一方。徳川方は、午前7時頃に、井伊直孝隊が、藤堂高虎の右翼隊の敗走を知る。これに代わって、今度は井伊隊が木村重成の隊と激突。徳川方との兵力差は一目瞭然。木村隊は、当初の勢いを既に欠いており、徐々に押され始める形に。
こうして、大混戦の末。
最終的に、木村重成は、井伊隊の安藤重勝(あんどうしげかつ)に討ち取られる(諸説あり)。

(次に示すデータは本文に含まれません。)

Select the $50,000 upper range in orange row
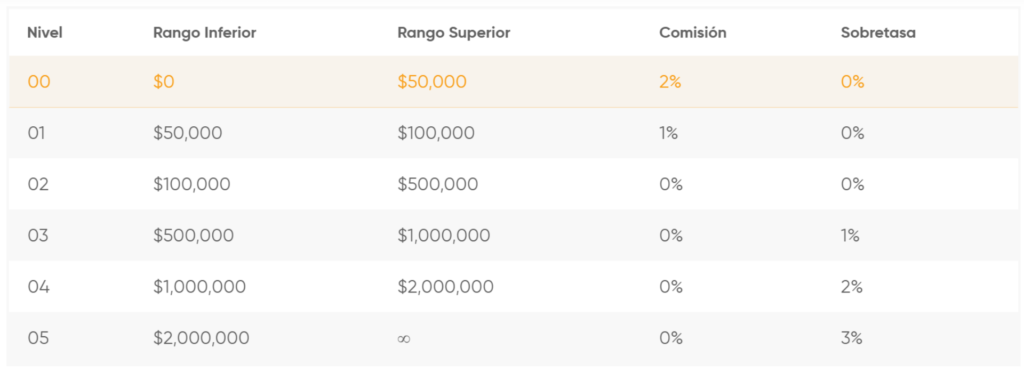[432, 82]
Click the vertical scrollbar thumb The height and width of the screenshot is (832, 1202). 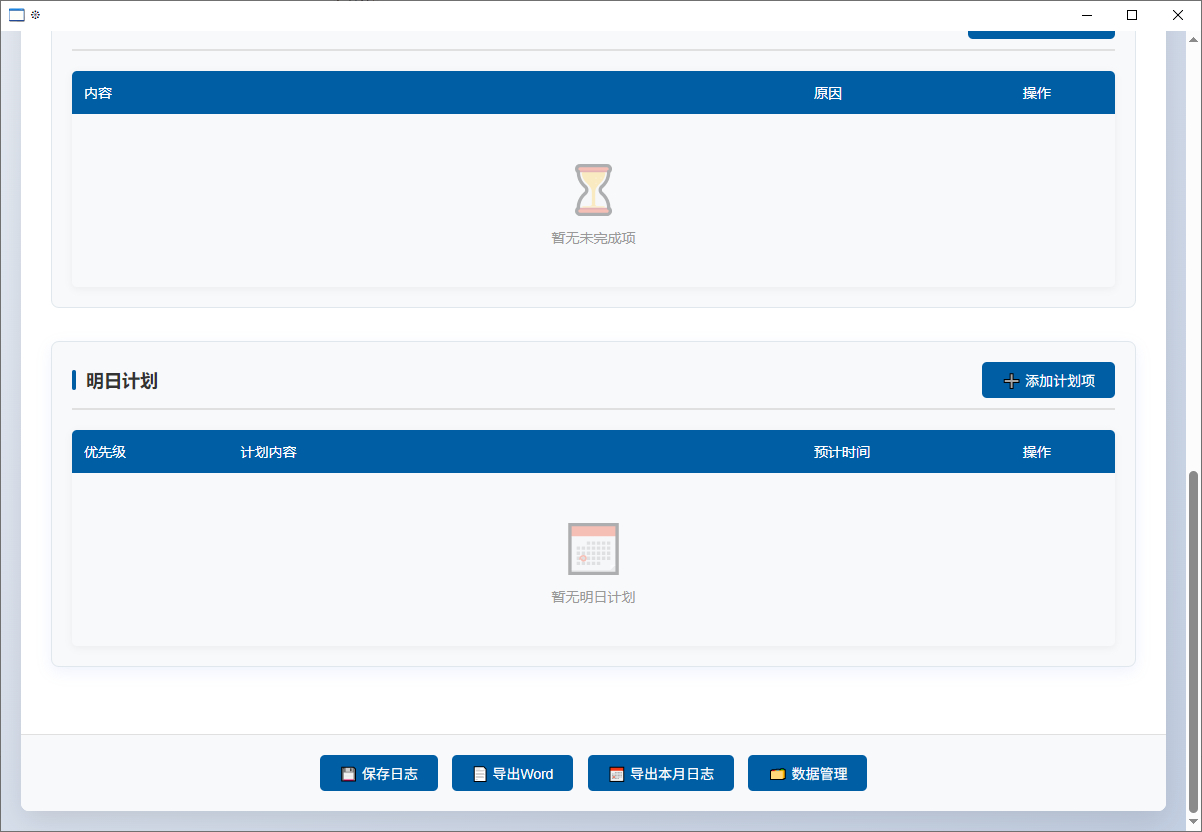(1192, 640)
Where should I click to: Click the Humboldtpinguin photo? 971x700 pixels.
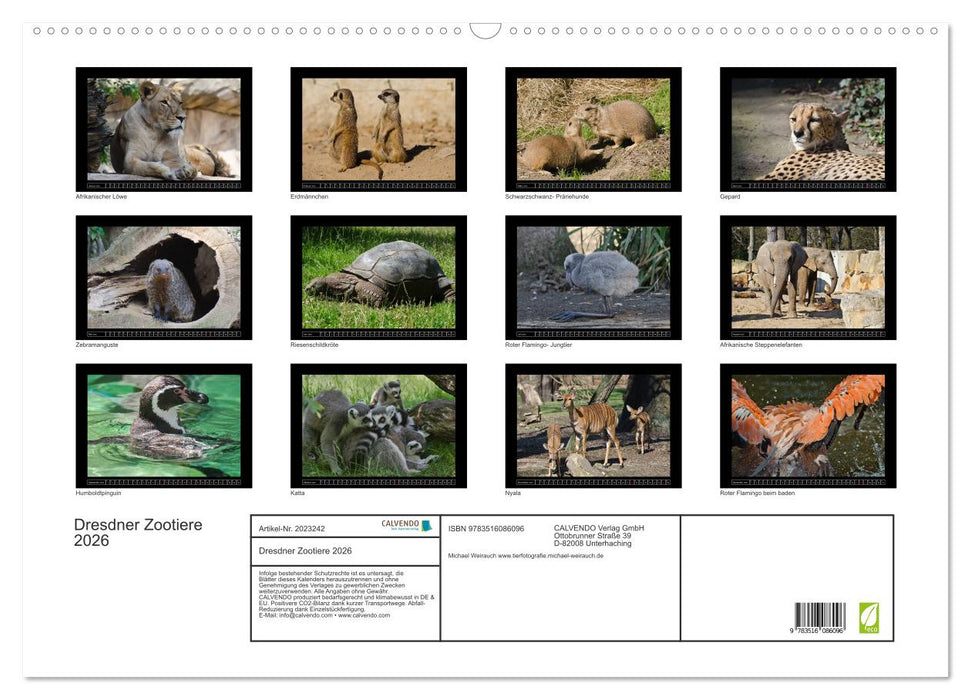click(x=163, y=425)
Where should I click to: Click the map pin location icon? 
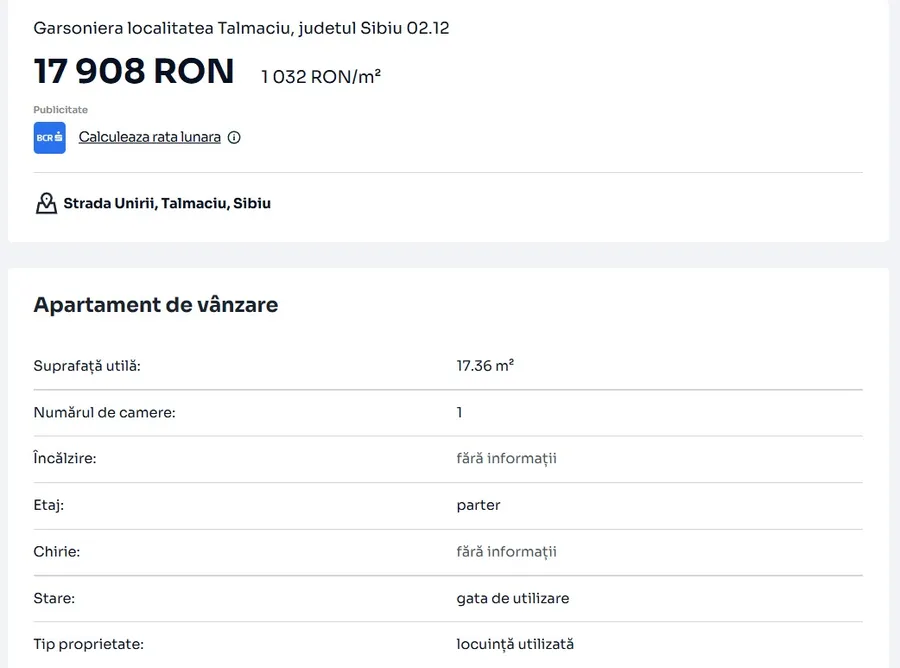pyautogui.click(x=46, y=204)
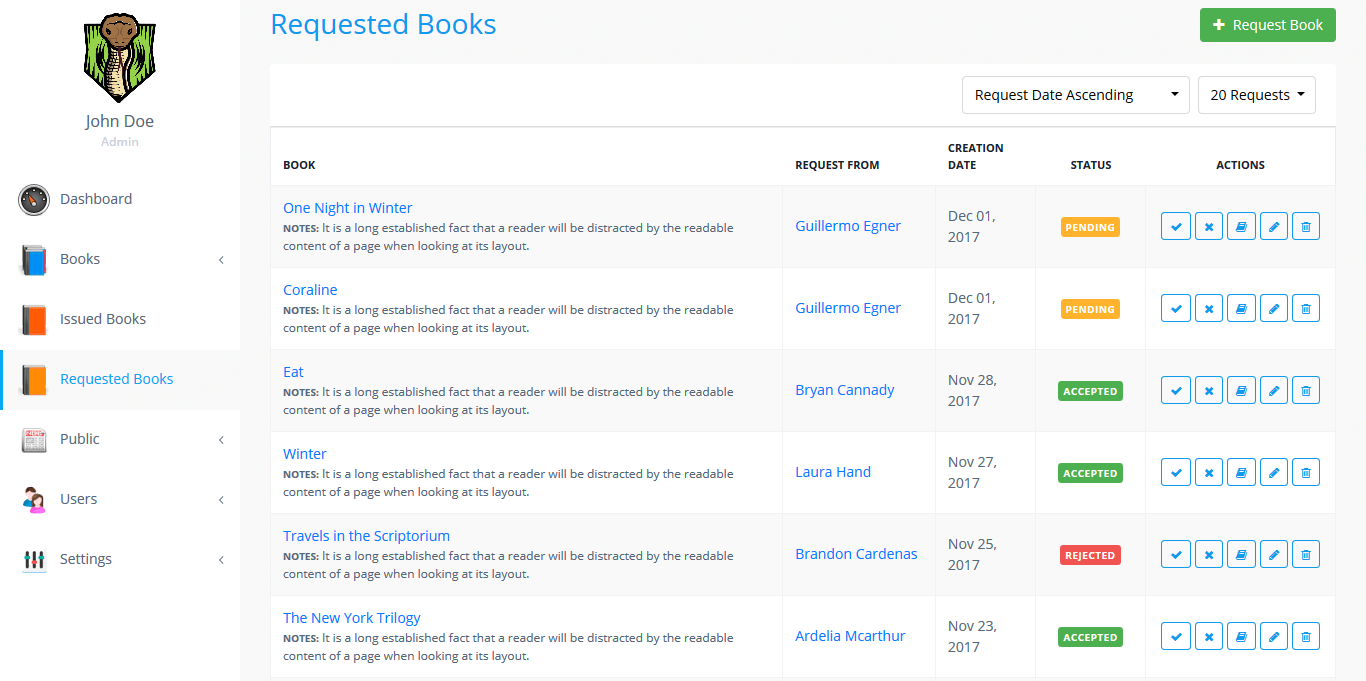Open the Request Date Ascending sort dropdown
1366x681 pixels.
click(1075, 95)
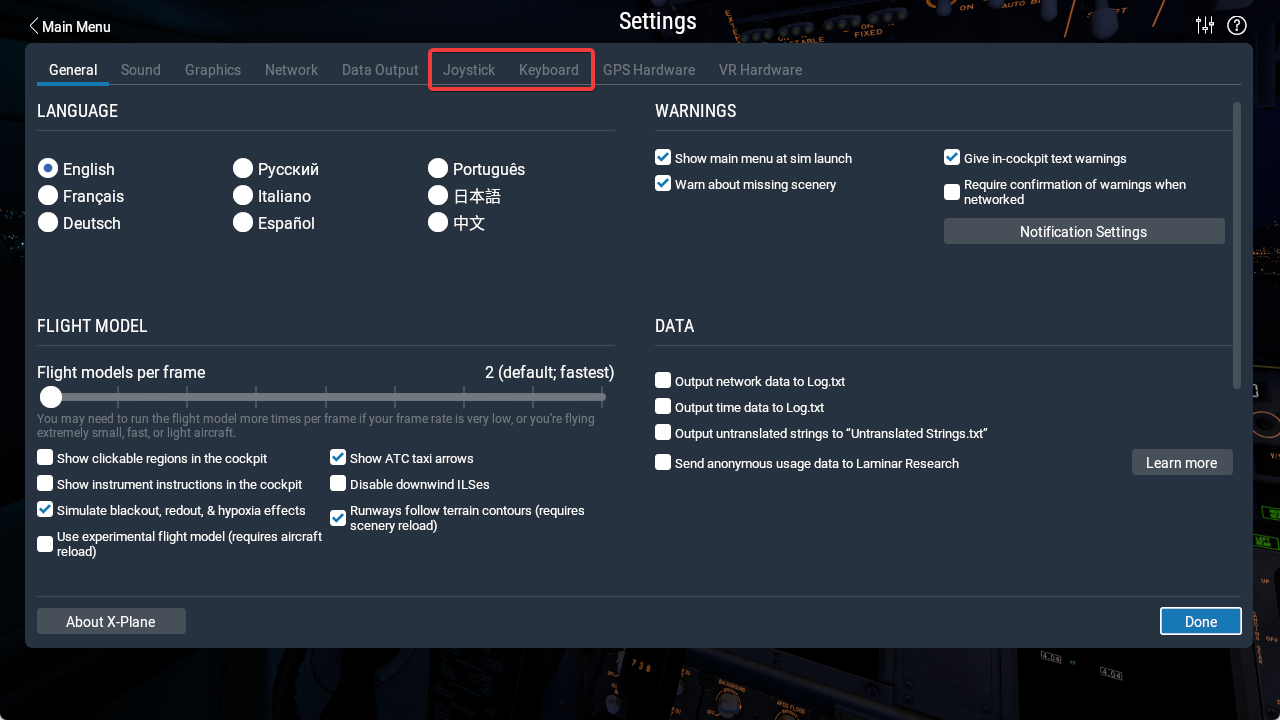Open the VR Hardware tab

pyautogui.click(x=760, y=69)
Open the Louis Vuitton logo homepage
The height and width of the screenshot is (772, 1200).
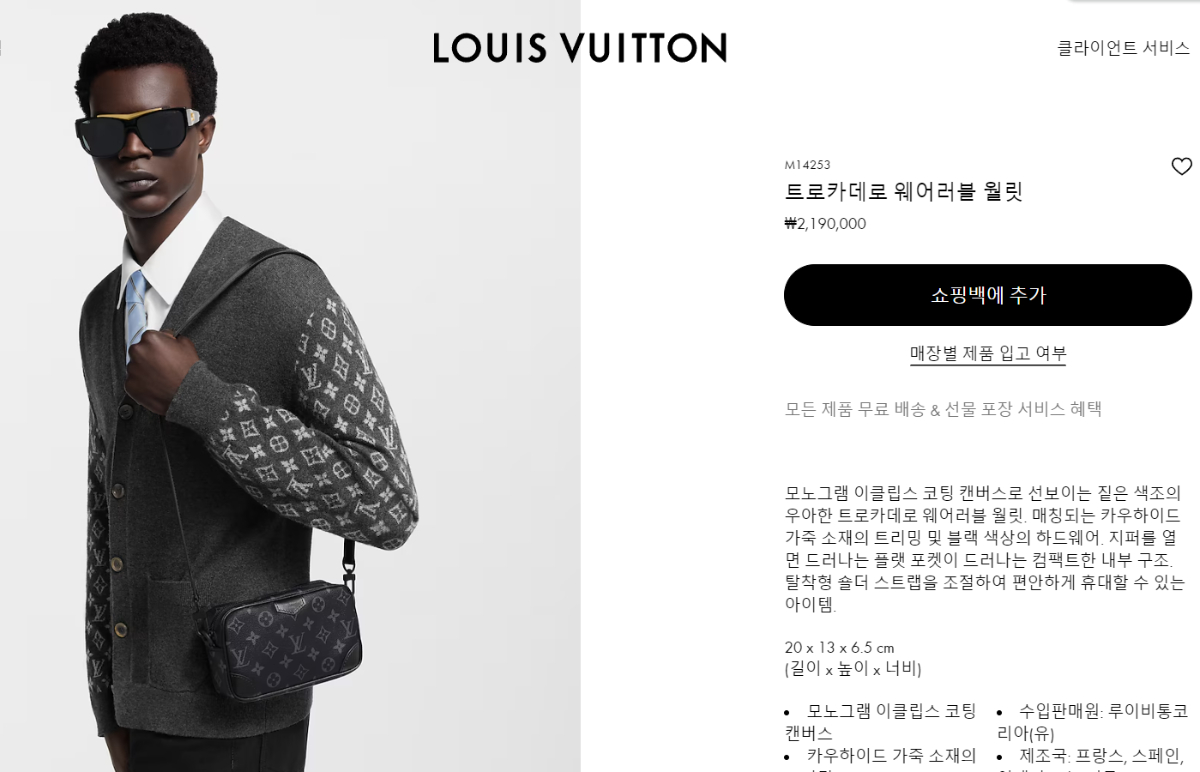[x=580, y=47]
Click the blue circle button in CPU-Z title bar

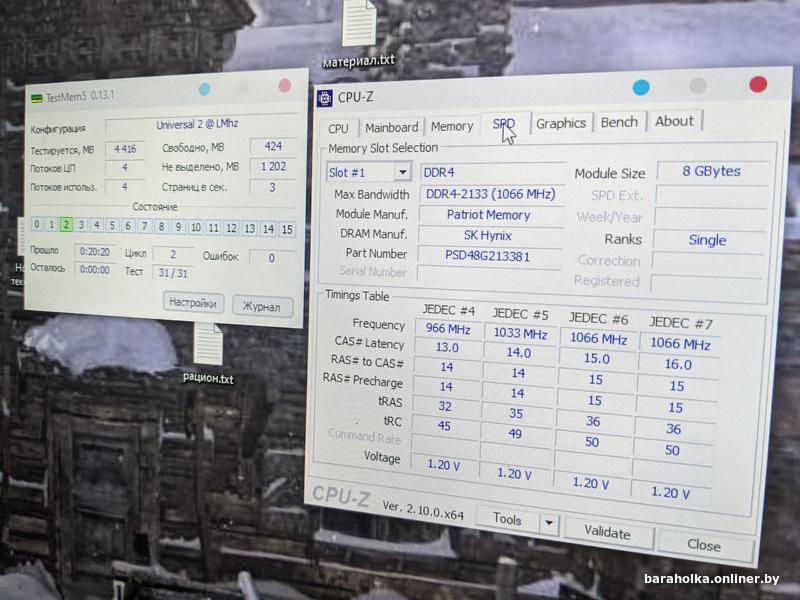[641, 87]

無念にも、18歳の若武者によって、重成の生涯は閉じるのであった。
さて、これで、ようやく冒頭に戻れるワケである。
討ち取られた木村重成の首を、検分する徳川家康。
再度、家康をじっくり眺めると。
家康は、扇を盾にするのではなく、あおいでいるようにも見える。
じつは、この首実検の際に、家康はあるコトに気付く。
それが、「匂い」である。
なんと、木村重成の髪には香がたかれており、血なまぐさい匂いなどはしなかったのだ。今まで幾多の首実検を行ってきた家康だったが、さすがにこれには驚いたのだろう。
『難波戦記』には、こんな家康の言葉が記されている。
「若輩なりける木村がかくの如きの行跡、稀代の勇士なるを、不憫なる次第かな」
江戸幕府の礎を築いた、あの徳川家康までもが死を惜しんだ武将。
木村重成、享年23。
生きていれば、どれほどの武将になるのやら。そんな姿を見る事もできず。あまりにも短い生涯であった。
最後に。
木村重成は、戦う前から自分の死を覚悟していた。それは確かである。
その証拠は、髪にたきこめた「香」だけではない。「大坂夏の陣」の出陣前には、食べ物も自制していたという。討ち取られた際に、胃や腹から食べ物が出ないようにとの気遣いであった。なんだか、討ち取られることが分かっていたかのような準備である。
いや、違うのか。
これほど、用意周到なのだから。きっと、そのスタンスは最後だけではないだろう。ただの帳尻合わせで、その場しのぎに行ったわけではない。きっと、普段からそんな考え方をもって生活をしていたに違いない。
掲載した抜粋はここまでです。